A bumblebee pollinating a thistle just beside my knee

At an altitude of 4000 feet, red poppies ("papaveri") bloom a month later than in Spello

Castelluccio di Norcia is a small village located on the top of one of the smaller hills, at the far end of the valley. Often, this is called the “Piano Grande di Castelluccio,” for the village here. Since there is no admission paid to see this spectacle of flowers, I suppose the tourists who come to see and photograph, hike and ride horseback through this area provide income for the village residents. I can only imagine the view from their village down onto the blocks of color below when the flowers are at their peak.

The hilltop village of Castelluccio di Norcia

A mix of flowers in every color, with Castelluccio in the distance

Photographers love the Piano Grande, and Melba was no exception

As we got closer to the “Italy” pines, we came upon a field of fiordalisi, one of the wildflowers we had collected two weeks before near Colfiorito, in the wheat fields. Although we were assured that the peak had passed, there were still enough blue flowers (“cornflowers,” to us) to make a swath of blue as a foreground for the little village above us. A few red poppies dotted the blue, and we could see stripes of red poppies in the distance, closer to the village.

Standing in a field of fiordalisi, with Castelluccio framed in mountains

Paola, beginning a small bouquet to bring home

Turning toward the valley, only a few other people were there, wandering through a concentration of red poppies, with yellow buttercups flanking the stripe of red. It was not difficult to turn in any direction and photograph more flowers. As we climbed up one of the side hills, we could see both the blooms flanking the hills and the obvious cultivation zones below. I had a difficult time convincing Paola that, although they WERE “wildflowers,” they were obviously planted (in rows, as we walked through them) in huge fields, with perfectly square edges. I cannot help but wonder who does this work each year, when this stunning landscape is open for all to see and visit without paying an admission fee. The national park, perhaps? The blue fiordalisi were fading to green grasses, but the rectangles of varied colors were still visible from the hillside.

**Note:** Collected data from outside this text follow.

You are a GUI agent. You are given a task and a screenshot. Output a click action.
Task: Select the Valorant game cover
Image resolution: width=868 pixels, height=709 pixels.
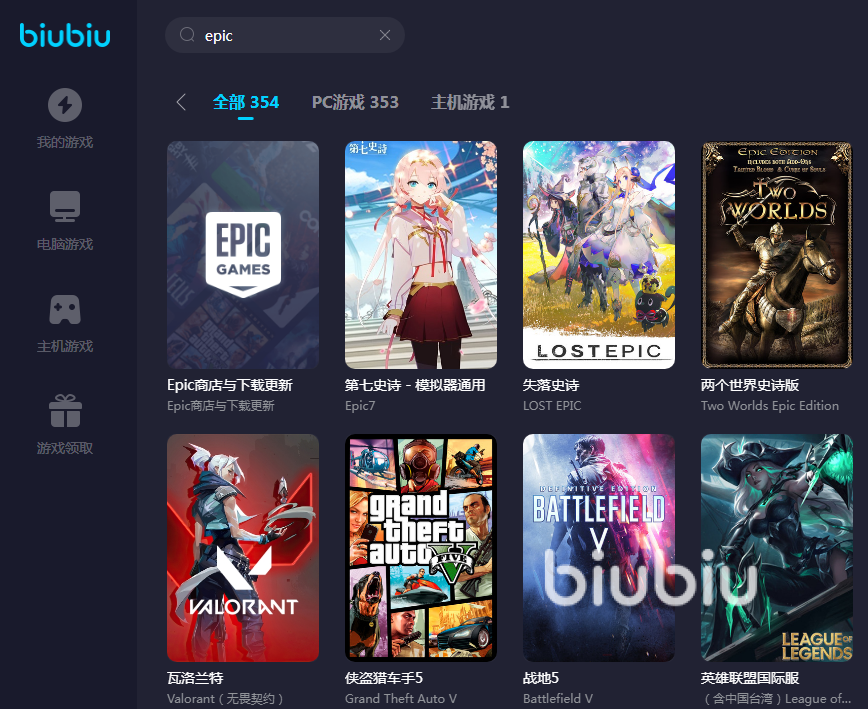point(243,548)
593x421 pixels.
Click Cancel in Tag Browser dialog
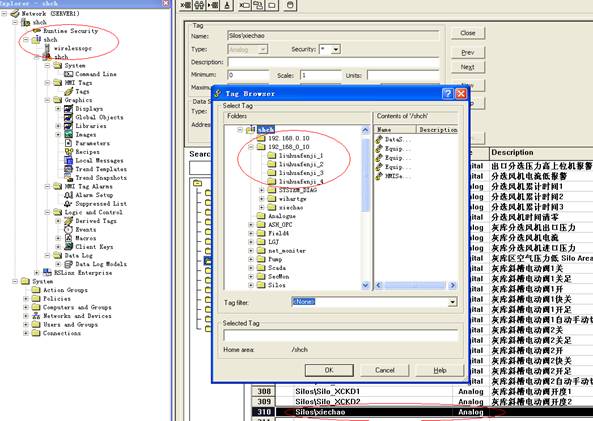(x=385, y=370)
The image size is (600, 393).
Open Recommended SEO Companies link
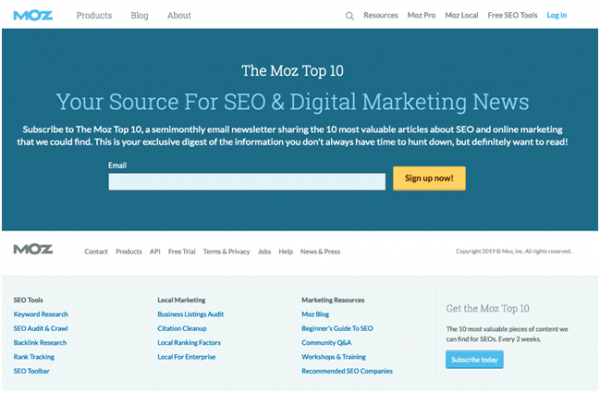coord(347,371)
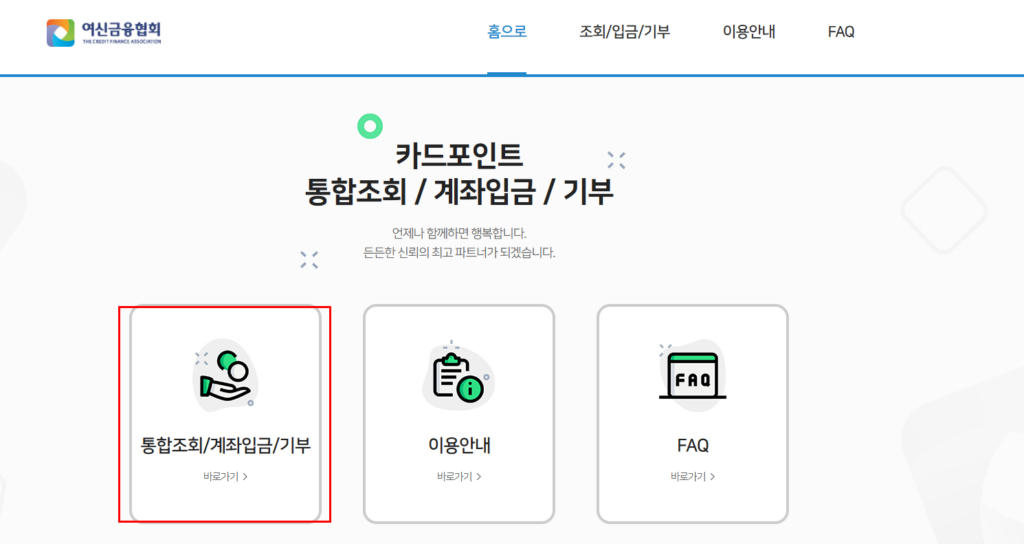Click the 여신금융협회 logo text
The height and width of the screenshot is (544, 1024).
coord(121,32)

Other visitors enjoy the stripes of poppies and buttercups

Mixed flowers lead the eye to the village

The rectangles of cultivated "wildflowers" are visible from above on the hills

As we began to turn the car to leave, a pair of shepherds arrived with their flock and sheepdogs. People (including Melba and me) appeared with cameras, and photographed them as the dogs moved the herd along, on the commands of the shepherds. Later, as we stopped the car near a watering trough for Leonardo to take a phone call, one of the herding dogs arrived for a drink from the fountain, and we met one of the shepherds who was following the dog back to the small trailers where the shepherds and dogs live among the sheep.

A herd of sheep appears over the foothill, with a shepherd and dogs

One of the sheepdogs appears at the fountain for a quick drink

A friendly shepherd with weathered skin greets us, says "Ciao!"

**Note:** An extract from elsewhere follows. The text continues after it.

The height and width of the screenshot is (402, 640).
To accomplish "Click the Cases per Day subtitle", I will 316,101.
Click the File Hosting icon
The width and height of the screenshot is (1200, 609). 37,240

For me, and for Melba, it hardly mattered that we had missed the peak of the blooming season for the Piano Grande. It is a beautiful landscape, surrounded by rolling hills and dotted with a tiny medieval stone village, and the weather was perfect for all of us. The sheep, the dogs and the shepherd who spoke to Leonardo added to our trip, and we saw more flowers than we had seen in our many trips to pick for the Infiorata. On my “bucket list,” now is a trip to catch the Piano Grande on a perfect early summer day, when the entire valley is covered in solid patches of blossoms from end to end. As beautiful as our day was there, I’d love to see what a real riot of blossoms would look like in this beautiful setting!

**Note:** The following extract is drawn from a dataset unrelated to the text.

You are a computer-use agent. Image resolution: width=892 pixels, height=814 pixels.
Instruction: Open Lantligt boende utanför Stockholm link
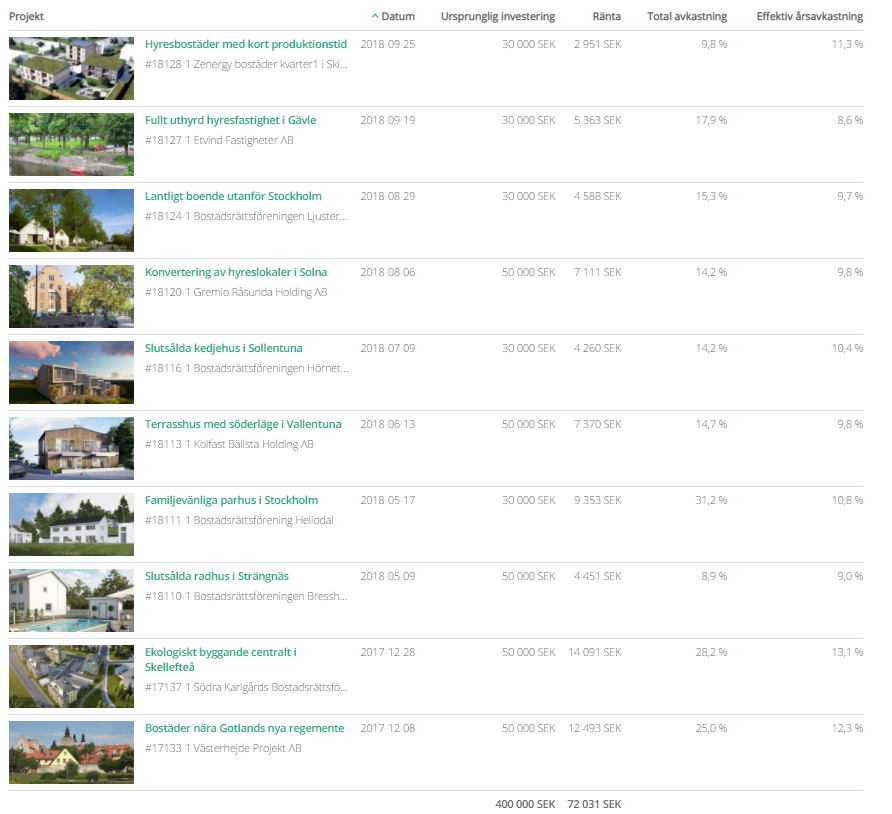[x=233, y=197]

5 comments to A visit to see the Piano Grande in Castelluccio di Norcia

  • abucko

    Finally was able to post. Your photos take me back to Spello and Umbria again and again. Each blog brightens my day and shortens my longing to return. Glad we will be back in a few weeks. Meanwhile, we appreciate all your fabulous photos which almost make me feel like I was standing in the fields. Trouble posting previously and don’t want to hog the blog.

  • Welcome, be my guest with your comments. I’m always interested to see who is following along with my posts.

  • rich

    The village and the valley are both beautiful. You did a great job shooting the photos. The fields of flowers are very pretty.

  • […] in spring when the wildflowers are in full bloom, see this YouTube video or this blog from the Old Broad Abroad. They get Four Seasons in Castelluccio, but that isn’t the reason that Francesco Stephen […]

  • […] in spring when the wildflowers are in full bloom, see this YouTube video or this blog from the Old Broad Abroad. They get Four Seasons in Castelluccio, but that isn’t the reason that Francesco Stephen […]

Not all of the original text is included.